Find the line containing "Accessibility Statement (1439, 1462)". Reproduce it and every line after it up to the end of the records, exactly as written.

[Start of Attachment]

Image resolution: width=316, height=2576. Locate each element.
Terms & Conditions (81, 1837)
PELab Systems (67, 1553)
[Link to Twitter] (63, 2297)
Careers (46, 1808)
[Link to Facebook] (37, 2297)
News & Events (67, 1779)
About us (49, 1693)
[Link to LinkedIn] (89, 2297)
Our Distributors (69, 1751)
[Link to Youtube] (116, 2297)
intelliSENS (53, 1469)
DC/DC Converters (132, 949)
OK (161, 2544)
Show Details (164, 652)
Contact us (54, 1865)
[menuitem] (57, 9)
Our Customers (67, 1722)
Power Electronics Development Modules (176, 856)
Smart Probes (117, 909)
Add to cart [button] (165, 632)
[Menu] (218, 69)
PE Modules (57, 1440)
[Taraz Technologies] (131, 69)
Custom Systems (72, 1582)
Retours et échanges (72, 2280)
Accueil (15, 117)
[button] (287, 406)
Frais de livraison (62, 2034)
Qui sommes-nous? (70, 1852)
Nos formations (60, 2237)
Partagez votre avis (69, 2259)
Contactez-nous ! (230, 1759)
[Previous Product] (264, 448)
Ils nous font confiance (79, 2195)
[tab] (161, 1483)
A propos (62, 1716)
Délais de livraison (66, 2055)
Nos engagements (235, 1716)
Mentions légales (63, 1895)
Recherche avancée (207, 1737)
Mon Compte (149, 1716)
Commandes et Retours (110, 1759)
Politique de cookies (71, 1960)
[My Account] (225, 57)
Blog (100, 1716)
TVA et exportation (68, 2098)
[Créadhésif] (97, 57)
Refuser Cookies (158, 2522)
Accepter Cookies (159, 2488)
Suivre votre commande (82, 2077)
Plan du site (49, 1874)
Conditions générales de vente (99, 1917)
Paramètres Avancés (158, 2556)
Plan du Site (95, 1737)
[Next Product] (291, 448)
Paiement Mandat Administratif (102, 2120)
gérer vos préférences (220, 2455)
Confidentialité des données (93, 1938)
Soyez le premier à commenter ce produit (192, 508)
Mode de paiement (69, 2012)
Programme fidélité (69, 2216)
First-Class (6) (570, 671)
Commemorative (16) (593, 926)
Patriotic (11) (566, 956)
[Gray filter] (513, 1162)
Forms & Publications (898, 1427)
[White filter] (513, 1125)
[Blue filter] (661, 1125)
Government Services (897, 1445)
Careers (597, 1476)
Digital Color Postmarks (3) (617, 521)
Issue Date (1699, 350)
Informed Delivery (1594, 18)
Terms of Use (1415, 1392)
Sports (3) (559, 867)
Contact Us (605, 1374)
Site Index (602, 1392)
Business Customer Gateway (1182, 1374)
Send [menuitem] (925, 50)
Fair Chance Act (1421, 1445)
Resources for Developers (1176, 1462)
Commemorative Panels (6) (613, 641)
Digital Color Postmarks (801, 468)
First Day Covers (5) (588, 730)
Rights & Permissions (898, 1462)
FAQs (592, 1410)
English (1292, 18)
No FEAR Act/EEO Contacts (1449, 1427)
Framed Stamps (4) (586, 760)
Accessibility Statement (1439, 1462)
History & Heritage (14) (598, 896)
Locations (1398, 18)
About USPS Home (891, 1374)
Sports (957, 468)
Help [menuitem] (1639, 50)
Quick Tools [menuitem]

[End of Attachment]

* _TASK SOLUTION_
Accessibility Statement (1439, 1462)
History & Heritage (14) (598, 896)
Locations (1398, 18)
About USPS Home (891, 1374)
Sports (957, 468)
Help [menuitem] (1639, 50)
Quick Tools [menuitem]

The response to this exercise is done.